We feature in the latest edition of the Black Country Chamber Prosper magazine on our approach to developing apprentices.


A&M EDM’s expanding workforce demands a proactive approach to apprentice opportunities

Smethwick-based precision engineering company A&M EDM takes a pro-active approach in developing its apprentices. We caught up with them to see how the team of apprentices are honing their skills today for the workforce of tomorrow.

A&M, manufacturers of prototypes, precision components and tooling for aerospace, automotive, manufacturing assembly and motorsport customers, has doubled its workforce since 2013, now boasts a team of 71 and sales in excess of £6m.

Along with all UK manufacturers, one of the major challenges they faced, is the shortage of skilled engineers and technicians, becoming more acute as growing numbers of experienced engineers retire.

This demographic time bomb has its roots in the 1980s when manufacturing suffered a recession and was perceived as an unattractive career, resulting in young people turning away from apprenticeships and factories towards degrees and service sector jobs.

A&M began its Apprenticeships in 2013, selecting individuals with creative enthusiasm and STEM qualifications. Using experienced staff as mentors on the programme which starts with basic engineering as its foundation. Apprentices then move onto practical skills for different operations such as milling, turning, CNC operation and spark and wire eroding.

​A&M works in partnership with Dudley College,
as its chosen academic training provider for Level 3 Apprenticeships and HNC. In recent years A&M has trained over a dozen individuals, with four currently on apprenticeships, three progressing to the Dudley College HNC Higher Apprenticeship programme and three recently completing their HNC qualifications.

Research by Make UK, the organisation representing UK manufacturing revealed:

· UK companies need 124,000 skilled engineers in 2020

· A projected shortfall of 59,000 engineers

· 46% of manufacturers reporting recruitment difficulties in 2019

Three A&M employees gave their views Joe Siviter, aged 18 is in the final year of his Manufacturing Engineering Apprenticeship.

Joe now works on electro-discharge machining spark erosion and has already worked on hundreds of jobs for diverse customers.

Joe said, "Combining the theory I learn at Dudley College with on the job training has developed my skills much faster.
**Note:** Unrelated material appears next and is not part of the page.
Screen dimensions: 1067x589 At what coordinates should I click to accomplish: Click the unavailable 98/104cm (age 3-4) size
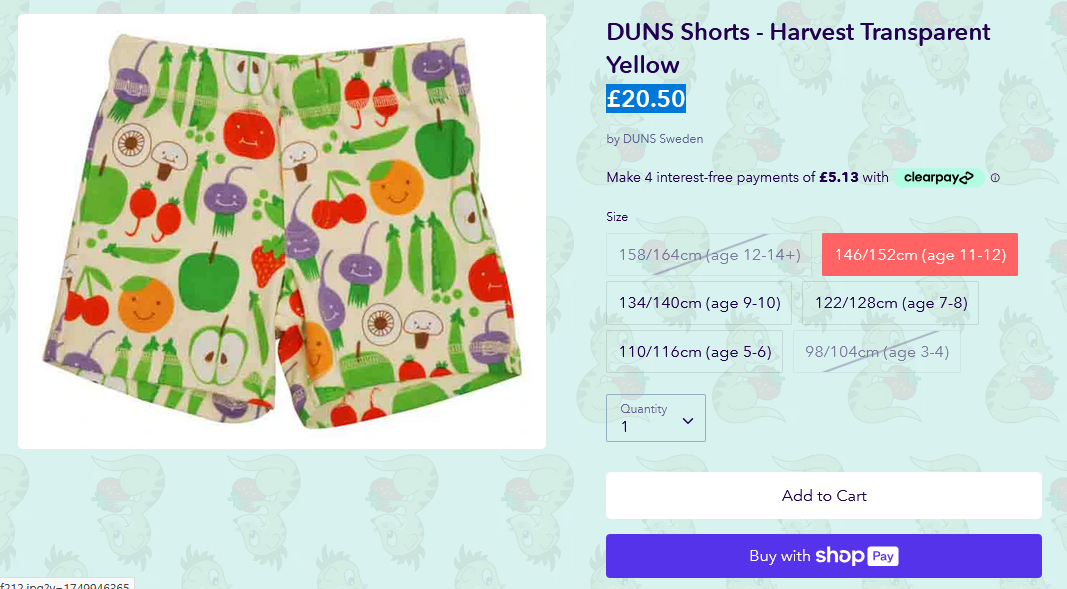pos(877,352)
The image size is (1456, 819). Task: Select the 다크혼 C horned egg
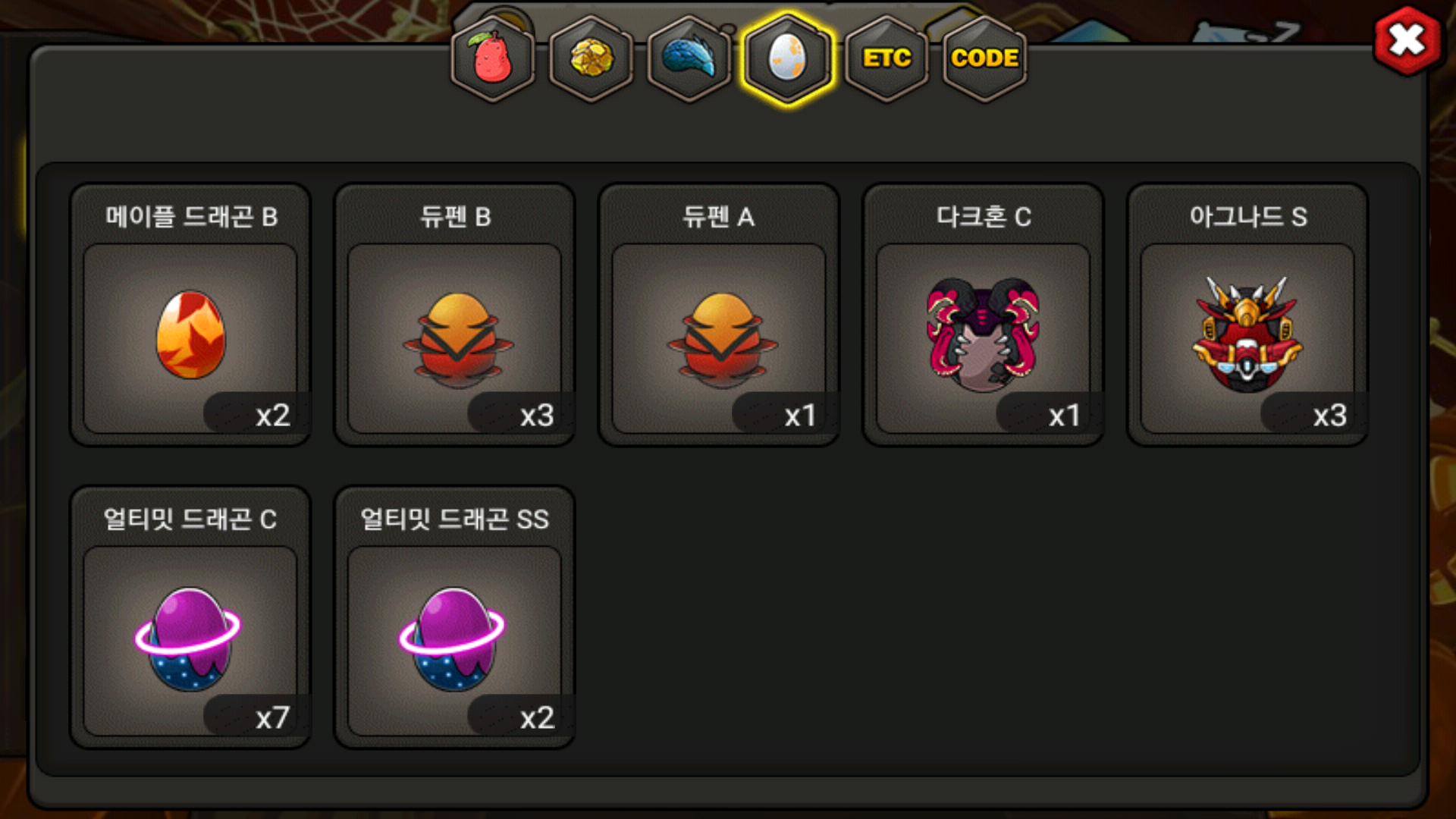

My favourite job is spark eroding a component for a product with over 200 years of heritage.”

Joe plans to progress to a higher HNC and then a degree. His long-term aim is to focus on aerospace engineering design. He said, "My Apprenticeship gives me relevant work skills and qualification.

Schools should do more to encourage apprenticeships as an alternative to the university route.”

Jack Kemp, aged 24, has just completed his Apprenticeship; he wants to continue learning by taking a part-time engineering degree.

"Most of the college work is theoretical, including mathematics, material properties and CAD/CAM design. I’ve put this into practice, working in different parts of the company. I’ve CNC milled parts for a rotary engine and machined components to precise tolerances for a motorsport customer.”

David Tomkins aged 23, was one of A&M’s first apprentices in 2013 and is completing his HNC. A memorable job for David was spark eroding an injection mould tool for a major manufacturer of razor blades to a tolerance of 5 microns.

David’s clear on the advantages of an Apprenticeship "I earn a good wage and have six years’ engineering experience in a job which I’ve been trained to do. I completely support apprenticeships and believe my experience gives me an edge over graduates.”